_EXTRAIT DU TEXTE:_
· · · · · · ·

LIRE LA DÉCISION >> Tribunal judiciaire de Paris, 17 juin 2021, n°21/53505

 

La désignation d’un expert dans le cadre d’un droit d'alerte économique

L’employeur conçoit, fabrique et distribue des solutions de marquages permanents, de gravures et de logiciels de création 3D. Comme prévu par l’article L.2311-2 du Code de travail pour les entreprises employant habituellement plus de onze employés, la représentation de son personnel est assurée par un Comité social et économique (CSE). Étant donné que l’employeur emploie au moins 50 salariés, et ce, dans au moins deux établissements distincts, ses salariés sont représentés, d’une part, par un CSE d’établissement au niveau de chaque site (CSEE) et, d’autre part, par un CSE central d’entreprise (CSEC).

· · · · · · ·

Éléments enregistrés du jeu de données:
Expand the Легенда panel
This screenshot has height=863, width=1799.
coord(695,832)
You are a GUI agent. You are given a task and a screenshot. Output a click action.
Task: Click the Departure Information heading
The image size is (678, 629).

· · · · · · ·

_PROBLÈMES À RÉSOUDRE:_
**1)** Énumérez les solutions que l'employeur conçoit, fabrique et distribue, selon l'extrait sur la désignation d'un expert.
**2)** D'après l'extrait sur la désignation d'un expert, pourquoi les salariés de l'employeur sont-ils représentés à la fois par un CSE d'établissement et par un CSE central d'entreprise ? Répondez en une à trois phrases.
**3)** Rédigez la suite de l'extrait sur la désignation d'un expert dans le cadre d'un droit d'alerte économique, à partir de sa dernière phrase.

_EXERCICES CORRIGÉS:_
**1)** Les marquages permanents, les gravures et les logiciels de création 3D.

**2)** L'employeur emploie au moins 50 salariés, et ce, dans au moins deux établissements distincts. Ses salariés sont donc représentés par un CSE d'établissement au niveau de chaque site et par un CSE central d'entreprise.

**3)**
Traversant des difficultés économiques et financières, l’employeur a réorganisé ses activités et instauré un plan de licenciement collectif pour motif économique dans le cadre d'un plan de sauvegarde de l'emploi (PSE). En effet, selon l’article L.1233-61 du Code du travail, dans les entreprises employant au moins cinquante salariés et souhaitant licencier au moins dix salariés dans une période de trente jours, « l'employeur établit et met en œuvre un plan de sauvegarde de l'emploi pour éviter les licenciements ou en limiter le nombre ». Le PSE doit notamment prévoir des mesures telles que des possibilités de reclassement interne pour les salariés, la création de nouveaux postes ou encore des formations de reconversion (article L.1233-62 du Code du travail).

 

En l’espèce, le CSEC ayant été consulté conformément à l’article L.1233-63 du Code de travail, ce plan avait donné lieu en octobre 2020 à la signature d'un accord collectif et à la nomination d’une société d’expertise, par ailleurs déjà mandatée par le CSE pour d’autres missions de suivi. Pour cette mission, celle-ci devait évaluer les risques psychosociaux des salariés dans ce contexte de licenciement.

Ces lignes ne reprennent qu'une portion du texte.